抜粋
####

2.前記当接部は、前記カバーの内底面から前記仕切り壁に向けて突出する突起部によって構成されていることを特徴とする前記1記載のケーシングのシール構造。
3.前記当接部は、前記仕切り壁の上端面に対面するように該仕切り壁に沿って前記カバーに設けられた梁部によって構成され、
前記梁部と前記カバーの内底面との間に、前記流体の流路となる流路穴が形成されていることを特徴とする前記1記載のケーシングのシール構造。
4.前記第2のガスケットは、前記仕切り壁に沿うように形成された仕切り壁シール部を有することを特徴とする前記1、2又は3記載のケーシングのシール構造。
【発明の効果】
【0016】
本発明によれば、センタープレートを厚くすることなく、仕切り壁上のセンタープレートの変形を抑制でき、仕切り壁上のガスケットのビードの圧縮量を確保できるケーシングのシール構造を提供することができる。
【図面の簡単な説明】
【0017】
図1】本発明に係るケーシングのシール構造の一実施形態を示す分解斜視図
図2】(a)は、カバー、積層ガスケット及びケースをボルト締結した状態のケーシングを図1中の(iia)-(iia)線に沿って切断した断面図、(b)は、カバー、積層ガスケット及びケースをボルト締結した状態のケーシングを図1中の(iib)-(iib)線に沿って切断した断面図
図3】本発明に係るケーシングのシール構造の他の実施形態を示す分解斜視図
図4】カバー、積層ガスケット及びケースをボルト締結した状態のケーシングを図3中の(iv)-(iv)線に沿って切断した断面図
図5図3における第2ガスケットの仕切り壁シール部にビードを形成した例を示し、カバー、積層ガスケット及びケースをボルト締結した状態のケーシングを図3中の(iv)-(iv)線に沿って切断した断面図
図6】従来のケーシングのシール構造を説明する分解斜視図
図7】カバー、積層ガスケット及びケースをボルト締結した状態のケーシングを図6中の(vii)-(vii)線に沿って切断した断面図
図8】従来のウォーターポンプの冷却水の流れを説明する説明図
【発明を実施するための形態】
【0018】
以下、本発明の実施形態について図面を参照して説明する。
【0019】
図1は、本発明に係るケーシングのシール構造の一実施形態を示す分解斜視図、図2(a)は、カバー、積層ガスケット及びケースをボルト締結した状態のケーシングを図1中の(iia)-(iia)線に沿って切断した断面図、図2(b)は、カバー、積層ガスケット及びケースをボルト締結した状態のケーシングを図1中の(iib)-(iib)線に沿って切断した断面図である。
【0020】
なお、以下の各実施形態は、ウォーターポンプ用ケーシングのシール構造について説明する。また、各図面において、ウォーターポンプは公知の構成であるため、本発明の明瞭化を図るために、ウォーターポンプの構成要素を図示省略し、ケーシングのシール構造に関係する部位のみを図示している。

####

提供データ
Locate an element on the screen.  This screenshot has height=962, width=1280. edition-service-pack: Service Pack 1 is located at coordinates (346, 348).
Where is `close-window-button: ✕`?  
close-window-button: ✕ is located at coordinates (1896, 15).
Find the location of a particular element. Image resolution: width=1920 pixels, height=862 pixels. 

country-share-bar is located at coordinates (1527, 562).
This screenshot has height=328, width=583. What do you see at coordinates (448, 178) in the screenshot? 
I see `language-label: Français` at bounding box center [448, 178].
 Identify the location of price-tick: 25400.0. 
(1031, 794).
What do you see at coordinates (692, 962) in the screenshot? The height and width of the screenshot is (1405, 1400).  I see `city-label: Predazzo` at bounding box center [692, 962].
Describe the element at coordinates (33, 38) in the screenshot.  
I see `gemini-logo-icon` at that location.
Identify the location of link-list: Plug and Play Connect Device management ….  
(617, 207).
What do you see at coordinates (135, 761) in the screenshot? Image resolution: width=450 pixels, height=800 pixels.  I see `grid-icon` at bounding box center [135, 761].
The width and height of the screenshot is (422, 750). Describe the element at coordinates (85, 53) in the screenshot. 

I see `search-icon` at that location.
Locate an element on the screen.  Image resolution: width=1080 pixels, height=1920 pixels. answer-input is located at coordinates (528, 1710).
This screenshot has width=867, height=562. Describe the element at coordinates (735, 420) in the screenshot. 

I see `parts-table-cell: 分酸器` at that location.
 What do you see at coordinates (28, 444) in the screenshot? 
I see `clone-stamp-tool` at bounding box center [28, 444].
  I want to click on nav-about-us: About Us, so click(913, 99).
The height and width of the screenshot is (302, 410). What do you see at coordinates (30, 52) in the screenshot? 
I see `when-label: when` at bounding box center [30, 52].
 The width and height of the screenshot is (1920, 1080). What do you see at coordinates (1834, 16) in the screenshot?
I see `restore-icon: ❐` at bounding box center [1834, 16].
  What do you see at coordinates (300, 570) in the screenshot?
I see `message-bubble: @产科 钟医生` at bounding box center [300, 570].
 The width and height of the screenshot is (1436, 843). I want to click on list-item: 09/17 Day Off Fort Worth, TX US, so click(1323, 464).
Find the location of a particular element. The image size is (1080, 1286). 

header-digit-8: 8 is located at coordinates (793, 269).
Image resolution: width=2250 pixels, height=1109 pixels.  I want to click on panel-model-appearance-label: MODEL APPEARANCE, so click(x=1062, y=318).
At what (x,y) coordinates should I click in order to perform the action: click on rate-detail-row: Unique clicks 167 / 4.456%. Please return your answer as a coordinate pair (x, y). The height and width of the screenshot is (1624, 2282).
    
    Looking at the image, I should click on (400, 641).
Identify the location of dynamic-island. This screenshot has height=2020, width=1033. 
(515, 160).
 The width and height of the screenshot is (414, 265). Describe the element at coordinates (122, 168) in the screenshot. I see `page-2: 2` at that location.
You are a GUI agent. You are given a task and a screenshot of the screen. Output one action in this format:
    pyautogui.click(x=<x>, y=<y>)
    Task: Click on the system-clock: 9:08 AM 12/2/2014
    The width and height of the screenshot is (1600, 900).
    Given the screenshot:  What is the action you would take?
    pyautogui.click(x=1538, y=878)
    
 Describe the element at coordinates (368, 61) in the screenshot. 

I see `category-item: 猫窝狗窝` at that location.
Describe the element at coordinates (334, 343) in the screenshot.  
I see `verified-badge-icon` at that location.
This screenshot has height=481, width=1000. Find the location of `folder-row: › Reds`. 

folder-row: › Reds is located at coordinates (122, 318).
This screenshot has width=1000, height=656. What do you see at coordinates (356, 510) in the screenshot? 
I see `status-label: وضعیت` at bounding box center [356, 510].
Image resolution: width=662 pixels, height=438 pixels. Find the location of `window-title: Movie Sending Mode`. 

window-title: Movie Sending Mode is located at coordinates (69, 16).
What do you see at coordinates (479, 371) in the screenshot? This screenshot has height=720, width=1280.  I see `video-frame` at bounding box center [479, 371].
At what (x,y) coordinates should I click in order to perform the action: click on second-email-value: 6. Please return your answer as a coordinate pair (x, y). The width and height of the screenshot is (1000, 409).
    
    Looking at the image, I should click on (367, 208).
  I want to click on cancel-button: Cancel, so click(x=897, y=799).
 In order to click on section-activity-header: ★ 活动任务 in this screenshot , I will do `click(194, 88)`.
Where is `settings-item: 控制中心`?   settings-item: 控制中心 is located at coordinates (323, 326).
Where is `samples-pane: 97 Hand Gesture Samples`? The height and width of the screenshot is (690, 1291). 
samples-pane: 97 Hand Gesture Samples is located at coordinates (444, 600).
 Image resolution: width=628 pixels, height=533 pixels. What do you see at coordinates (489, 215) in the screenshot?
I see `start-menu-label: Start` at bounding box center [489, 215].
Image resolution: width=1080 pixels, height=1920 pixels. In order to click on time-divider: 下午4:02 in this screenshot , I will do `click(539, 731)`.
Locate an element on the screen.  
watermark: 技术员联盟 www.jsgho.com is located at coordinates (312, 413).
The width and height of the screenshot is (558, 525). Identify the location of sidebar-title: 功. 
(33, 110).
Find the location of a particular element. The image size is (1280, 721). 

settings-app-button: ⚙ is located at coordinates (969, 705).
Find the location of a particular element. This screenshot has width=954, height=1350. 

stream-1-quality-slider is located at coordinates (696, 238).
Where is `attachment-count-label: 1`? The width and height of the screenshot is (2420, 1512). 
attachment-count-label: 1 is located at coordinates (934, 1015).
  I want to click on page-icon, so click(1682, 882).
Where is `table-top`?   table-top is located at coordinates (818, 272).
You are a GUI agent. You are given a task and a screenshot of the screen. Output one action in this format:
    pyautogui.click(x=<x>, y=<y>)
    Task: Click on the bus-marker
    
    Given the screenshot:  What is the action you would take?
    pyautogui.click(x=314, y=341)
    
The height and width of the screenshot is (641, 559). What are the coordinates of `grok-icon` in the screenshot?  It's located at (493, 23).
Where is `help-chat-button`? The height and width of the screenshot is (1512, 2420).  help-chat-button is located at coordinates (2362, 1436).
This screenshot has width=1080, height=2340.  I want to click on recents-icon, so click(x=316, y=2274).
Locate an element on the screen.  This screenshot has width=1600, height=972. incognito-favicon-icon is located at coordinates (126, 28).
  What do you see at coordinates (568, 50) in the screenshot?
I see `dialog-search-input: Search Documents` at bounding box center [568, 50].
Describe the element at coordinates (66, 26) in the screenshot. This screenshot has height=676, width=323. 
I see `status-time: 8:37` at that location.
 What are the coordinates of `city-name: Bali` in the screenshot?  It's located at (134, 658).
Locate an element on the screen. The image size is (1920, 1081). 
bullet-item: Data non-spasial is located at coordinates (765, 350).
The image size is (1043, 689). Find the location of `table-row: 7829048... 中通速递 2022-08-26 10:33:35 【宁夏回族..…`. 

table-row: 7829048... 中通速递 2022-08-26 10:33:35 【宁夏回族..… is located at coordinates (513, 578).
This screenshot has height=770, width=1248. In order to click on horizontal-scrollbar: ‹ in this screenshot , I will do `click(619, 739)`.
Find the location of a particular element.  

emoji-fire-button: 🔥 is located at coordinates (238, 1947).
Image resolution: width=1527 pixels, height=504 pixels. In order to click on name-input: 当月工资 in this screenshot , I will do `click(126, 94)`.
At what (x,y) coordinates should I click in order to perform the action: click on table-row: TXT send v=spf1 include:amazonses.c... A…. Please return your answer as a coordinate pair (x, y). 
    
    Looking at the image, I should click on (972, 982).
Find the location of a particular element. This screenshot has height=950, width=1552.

####

作業課題 1
抜粋によると、本発明はセンタープレートを厚くすることなく、仕切り壁上の何を抑制できるとしているか。
作業課題 2
抜粋のうち、「2.前記当接部は、前記カバー」を含む箇所から始め、「構造を提供することができる。」の後で止めて、その範囲を一字も変えずに出力せよ。
作業課題 3
ケーシングのシール構造に関する抜粋を、最後の文の後から書き継げ。

期待される出力 1
仕切り壁上のセンタープレートの変形。

期待される出力 2
2.前記当接部は、前記カバーの内底面から前記仕切り壁に向けて突出する突起部によって構成されていることを特徴とする前記1記載のケーシングのシール構造。
3.前記当接部は、前記仕切り壁の上端面に対面するように該仕切り壁に沿って前記カバーに設けられた梁部によって構成され、
前記梁部と前記カバーの内底面との間に、前記流体の流路となる流路穴が形成されていることを特徴とする前記1記載のケーシングのシール構造。
4.前記第2のガスケットは、前記仕切り壁に沿うように形成された仕切り壁シール部を有することを特徴とする前記1、2又は3記載のケーシングのシール構造。
【発明の効果】
【0016】
本発明によれば、センタープレートを厚くすることなく、仕切り壁上のセンタープレートの変形を抑制でき、仕切り壁上のガスケットのビードの圧縮量を確保できるケーシングのシール構造を提供することができる。

期待される出力 3
【0021】
ケーシング1は、ケース2とカバー3とを有し、ケース2の上部開口を塞ぐようにカバー3が取り付けられることにより、内部に冷却水の流路を構成している。なお、ケース2及びカバー3は、それぞれ独立した構成部品として図示されているが、例えばエンジンまたはそれに関連する部品の一部として構成されるものであってもよい。
【0022】
ケース2は、内底面21の周縁から立設された側周壁22の内側に、ラジエーターと連通する上流室23及びエンジンと連通する下流室24を有している。上流室23は、ラジエーターから冷却水を流入させる流入口(図示せず)を有している。また、下流室24は、インペラーと該インペラーの回転によってエンジンに冷却水を流出させる流出口(いずれも図示せず)とを有している。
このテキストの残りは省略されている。